> Aufgaben:
1/ Zitiere aus dem Thread über Installer-Tools für Java wortgetreu die Passage, die bei den Worten „## user 987“ beginnt und nach „inno setup anschauen.“ endet.
2/ Nenne alle Benutzernamen, unter denen im Thread über Installer-Tools für Java Beiträge verfasst wurden.

> Ausgewählter Auszug:
━━━━━━━━━━━━━━━━━━━━━━━━━━━━━━

# Installer tools für java als freeware



## MistKäfer (16. Mrz 2008)

:lol: 

Hallo,

ich suche ein Programm das möglichst nahe an die Features von install4j http://www.ej-technologies.com/products/install4j/features.html

rankommt und keine 500 euro kostet... sondern freeware ist.

Habt Ihr mir da einen Geheimtipp?

Also am meisten lege ich Wert darauf:

1. eine .exe bekomme (programm bzw. die Benutzer haben zu 99 % Windows)
2. eine installer routine
3. das neueste Java RE nachlädt falls nicht vorhanden oder zu alt
4. ein Icon für die .exe Datei einbinden kann


----------



## user 987 (16. Mrz 2008)

Das was ein 500€ Programm kann, bekommst du wahrscheinlich nicht alles für umsonst, aber kannst dir ja mal installjammer und inno setup anschauen.


----------



## Wildcard (16. Mrz 2008)

user 987 hat gesagt.:
			
		

> Das was ein 500€ Programm kann, bekommst du wahrscheinlich nicht alles für umsonst


Die Argumentation kann ich nicht nachvollziehen. Siehe Linux <-> Windows OpenOffice.org <-> MS Office ...

━━━━━━━━━━━━━━━━━━━━━━━━━━━━━━

[Einträge zur Position von Objekten]
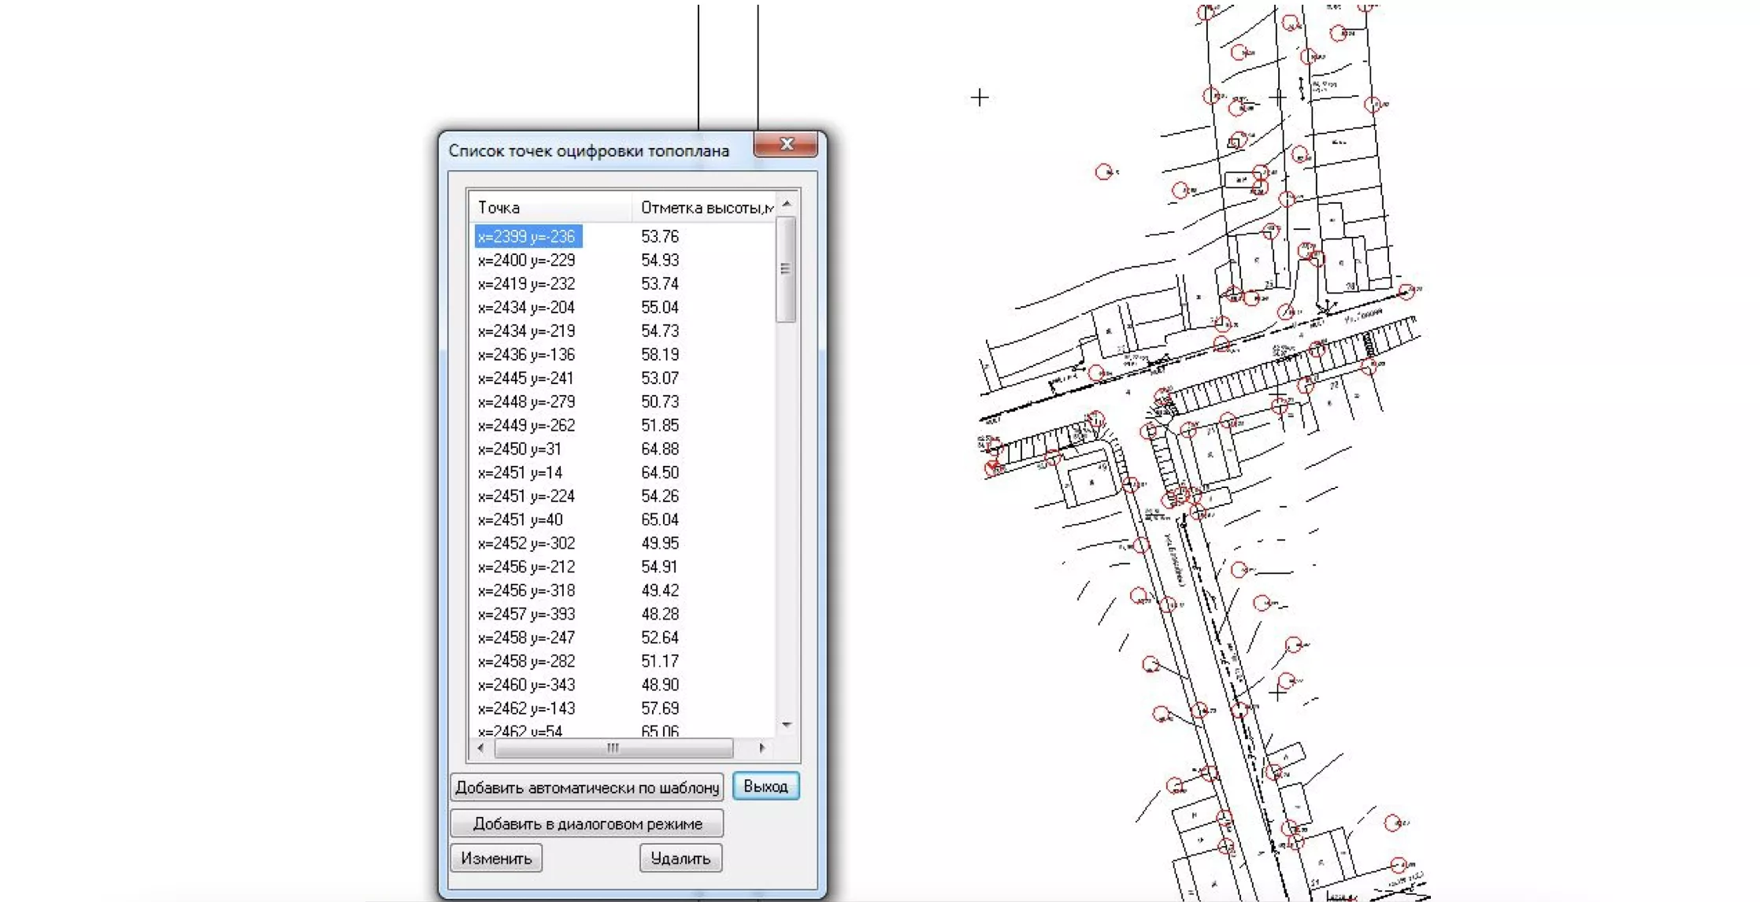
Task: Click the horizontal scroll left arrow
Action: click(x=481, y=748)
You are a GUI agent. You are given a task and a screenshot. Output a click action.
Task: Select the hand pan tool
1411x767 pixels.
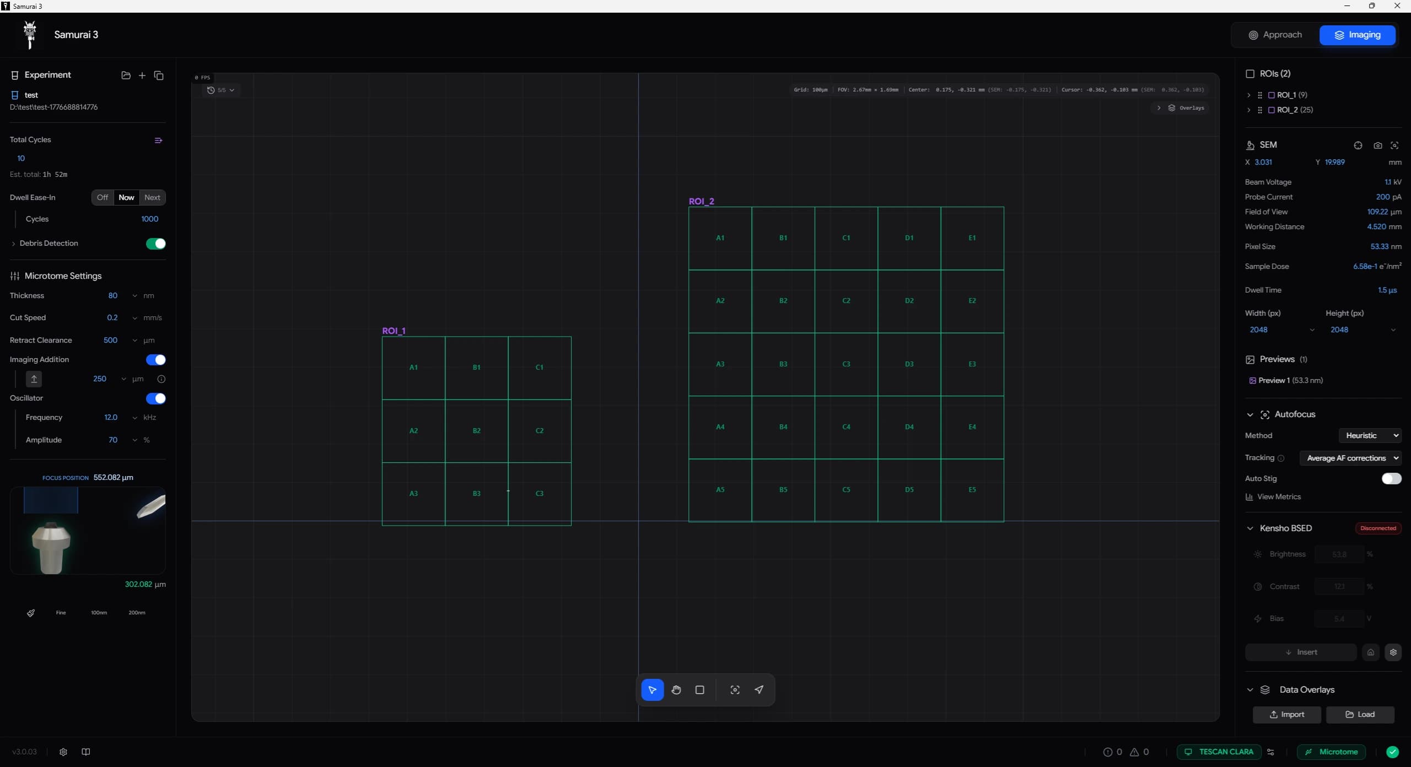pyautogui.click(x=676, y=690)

━━━━━━━━━━━━━━━━━━━━━━━━━━━━━━

> Lösungen:
1/
## user 987 (16. Mrz 2008)

Das was ein 500€ Programm kann, bekommst du wahrscheinlich nicht alles für umsonst, aber kannst dir ja mal installjammer und inno setup anschauen.

2/ MistKäfer, user 987, Wildcard